I have been searching for new work opportunities that would involve more
freedom in programming language choice (specifically allowing me, as the
developer, to explore tools like Prolog, Lisp, and Ruby as appropriate).
Sadly, this has been somewhat fruitless in my geographic region. There is a
(probably well-founded) desire on the part of companies to use what we can
refer to as "lowest common denominator" tools (Java, C#, Oracle, MS SQL
Server) with the occasional upstart using Ruby/Rails. When I say LCD tools, I
don't mean to denigrate those languages/platforms, merely point out that
companies seem more comfortable knowing that there is a large pool of
potential programmers available with those skills.
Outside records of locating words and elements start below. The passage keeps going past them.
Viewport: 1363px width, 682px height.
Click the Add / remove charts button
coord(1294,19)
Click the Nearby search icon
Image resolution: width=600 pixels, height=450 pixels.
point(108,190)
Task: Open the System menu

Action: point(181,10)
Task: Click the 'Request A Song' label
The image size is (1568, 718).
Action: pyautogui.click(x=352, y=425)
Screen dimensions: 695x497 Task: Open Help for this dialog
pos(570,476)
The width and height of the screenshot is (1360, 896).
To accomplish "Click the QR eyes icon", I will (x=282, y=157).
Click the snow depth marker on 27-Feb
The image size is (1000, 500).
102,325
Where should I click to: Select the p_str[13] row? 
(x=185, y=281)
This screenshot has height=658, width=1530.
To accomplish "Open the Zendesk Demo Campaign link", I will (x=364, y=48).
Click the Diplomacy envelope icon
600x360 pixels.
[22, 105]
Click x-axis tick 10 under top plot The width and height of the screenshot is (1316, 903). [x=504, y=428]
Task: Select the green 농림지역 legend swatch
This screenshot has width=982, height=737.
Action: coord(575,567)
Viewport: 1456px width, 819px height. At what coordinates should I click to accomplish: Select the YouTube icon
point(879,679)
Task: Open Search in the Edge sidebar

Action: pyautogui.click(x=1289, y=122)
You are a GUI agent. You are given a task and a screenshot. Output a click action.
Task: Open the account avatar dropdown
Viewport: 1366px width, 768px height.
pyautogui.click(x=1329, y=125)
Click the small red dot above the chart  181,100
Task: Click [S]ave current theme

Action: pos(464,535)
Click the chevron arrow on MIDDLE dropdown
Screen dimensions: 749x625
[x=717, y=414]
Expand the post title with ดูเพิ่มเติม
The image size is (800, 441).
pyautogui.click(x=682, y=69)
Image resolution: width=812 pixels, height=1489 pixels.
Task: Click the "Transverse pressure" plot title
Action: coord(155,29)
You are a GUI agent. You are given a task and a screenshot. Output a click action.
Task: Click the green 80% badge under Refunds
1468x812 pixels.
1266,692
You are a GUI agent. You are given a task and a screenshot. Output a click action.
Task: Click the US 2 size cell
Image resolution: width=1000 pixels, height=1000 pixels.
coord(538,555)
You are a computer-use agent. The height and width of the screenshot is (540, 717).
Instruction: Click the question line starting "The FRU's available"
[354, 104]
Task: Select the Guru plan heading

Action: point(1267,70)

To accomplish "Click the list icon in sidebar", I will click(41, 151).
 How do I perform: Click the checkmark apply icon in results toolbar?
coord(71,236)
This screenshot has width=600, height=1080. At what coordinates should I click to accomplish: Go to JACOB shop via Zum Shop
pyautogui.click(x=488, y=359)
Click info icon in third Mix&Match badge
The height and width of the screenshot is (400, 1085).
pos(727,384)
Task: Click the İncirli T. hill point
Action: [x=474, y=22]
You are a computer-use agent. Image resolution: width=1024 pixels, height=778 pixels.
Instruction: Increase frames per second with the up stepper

PG has weighed in on the side of starting your own company and using more
powerful languages as a competitive advantage (the whole blub/magic of Lisp
set of essays). It seems that few companies see programming language as
competitive advantage or (based on your comment) be interested in hiring
consultants such as yourself to implement higher level software that leverages
these uncommon languages.

I'm curious - have you had projects where you felt that Prolog or Lisp
represented a "better" choice than Java or Ruby but had customer requirements
that specified language choice upfront? Have you "pitched" Prolog or Lisp to
customers, maybe saying something like "ah, using Prolog here would require
only 20 hours of my dev/consultant time, but using Java will require an 80
hour solution"?

I'm quite interested in using Prolog, Scheme, or Lisp at the "day job" so
hearing any of your thoughts might help better prepare my own internal pitches
. . .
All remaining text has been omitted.